Input material
<<<<

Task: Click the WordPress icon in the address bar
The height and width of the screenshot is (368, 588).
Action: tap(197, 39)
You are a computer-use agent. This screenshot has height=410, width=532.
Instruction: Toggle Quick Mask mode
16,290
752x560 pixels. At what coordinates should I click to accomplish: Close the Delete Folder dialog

>>>>
<<<<

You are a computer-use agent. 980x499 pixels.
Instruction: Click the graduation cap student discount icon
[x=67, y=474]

>>>>

Exercise goal
Put the items from the line containing "You are a computer-use agent. 980x499 pixels." down to the line containing "[x=67, y=474]", both lines included, into a two-column CSV with the headers item_text and answer, one row per item. Place each value in a single quoted field, replacing line breaks with spaces.

Result
item_text,answer
"You are a computer-use agent. 980x499 pixels. Instruction: Click the graduation cap student discount icon","[x=67, y=474]"